For example, the moon is yin while the sun is yang; the earth is yin and the heaven is yang; a woman is yin and a man is yang; the night is yin and the day is yang; the winter is yin and the summer is yang, etc. Yin and yang are relative. Therefore, A can be yin with respect to B while A can also be yang with respect to C. For instance, the spring is yin w.r.t. the summer and it is at the same time yang w.r.t. the winter. Yin and yang are opposite and struggle with each other while they cooperate in harmony.

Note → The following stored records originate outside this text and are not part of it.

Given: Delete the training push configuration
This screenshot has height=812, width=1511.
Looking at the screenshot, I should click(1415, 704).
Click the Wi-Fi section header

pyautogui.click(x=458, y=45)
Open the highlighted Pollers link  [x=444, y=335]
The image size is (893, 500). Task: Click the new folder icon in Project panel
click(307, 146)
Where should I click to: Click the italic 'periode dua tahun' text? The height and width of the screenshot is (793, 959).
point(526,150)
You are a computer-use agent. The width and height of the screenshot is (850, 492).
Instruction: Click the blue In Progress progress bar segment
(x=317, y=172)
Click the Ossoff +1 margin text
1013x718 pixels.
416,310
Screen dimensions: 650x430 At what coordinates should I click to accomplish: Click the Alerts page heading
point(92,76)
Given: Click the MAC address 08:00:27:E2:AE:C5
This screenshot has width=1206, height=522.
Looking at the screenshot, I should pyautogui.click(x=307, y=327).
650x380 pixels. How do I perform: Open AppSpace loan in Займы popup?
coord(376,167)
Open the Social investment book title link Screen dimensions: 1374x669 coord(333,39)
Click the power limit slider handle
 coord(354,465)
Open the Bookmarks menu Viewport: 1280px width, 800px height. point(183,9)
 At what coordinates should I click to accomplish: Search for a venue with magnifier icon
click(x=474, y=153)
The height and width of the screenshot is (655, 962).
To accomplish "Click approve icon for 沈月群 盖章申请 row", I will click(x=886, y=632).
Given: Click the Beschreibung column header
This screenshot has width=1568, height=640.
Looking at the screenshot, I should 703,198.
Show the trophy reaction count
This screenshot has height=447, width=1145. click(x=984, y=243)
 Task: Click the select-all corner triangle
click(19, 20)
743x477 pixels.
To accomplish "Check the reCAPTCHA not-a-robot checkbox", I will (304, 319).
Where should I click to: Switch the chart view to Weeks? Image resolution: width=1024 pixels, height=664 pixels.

The harmonious state of the movement of yin and yang is called TaeGuk ( Taichi in Chinese), which is also the name of the Korean national flag ( i.e. TaeGuk-Ki or TaeKuk-Ki). Ki means a flag. (See the similarity between the concept of Yin-Yang-Taichi and the dialect of thesis-antithesis-synthesis.) The upper half circle, red, of TaeGuk means yang and the lower half circle, blue, means yin. They stand for the state of harmony of yin and yang.

The symbols in the four corners, called Kwe, mean the principle of movement and harmony. Basically, each Kwe consists of three bars that can be either broken or unbroken. A broken bar stands for yin while an unbroken bar stands for yang. For example, the upper left Kwe, called Kun or Keon, is composed of three solid unbroken bars. And the lower left Kwe, called Yi, is composed of two unbroken bars and one broken bar in between. Since one bar can be either broken or unbroken, three bars can express 2**3 = 8 combinations. If you use four bars you can express 2**4=64 combinations; 10 bars, 2**10=1024, etc. Therefore the more bars you use, the more equations you can express with Kwe. Among so many states of Kwe, i.e. principal of movement of objects and events, four basic Kwe are used in the Korean National Flag. Those are Kun meaning heaven, Yi meaning fire, Kam meaning water, and Kon meaning earth. Each of them symbolizes a different state of movement.

___   ___   _ _   _ _
Kun ___ Yi _ _ Kam ___ Kon _ _
  ___   ___   _ _   _ _

The white color of the background stands for the peace and the purity of the Korean people who had loved to wear white colored clothes. Therefore, the Korean people have been called the white-clad nation.

To conclude, the symbols: Yin and Yang; Kun, Yi, Kam, and Kon, express the principle of the movement of all objects in the universe and the movement of the universe itself. It also stands for peace and harmony.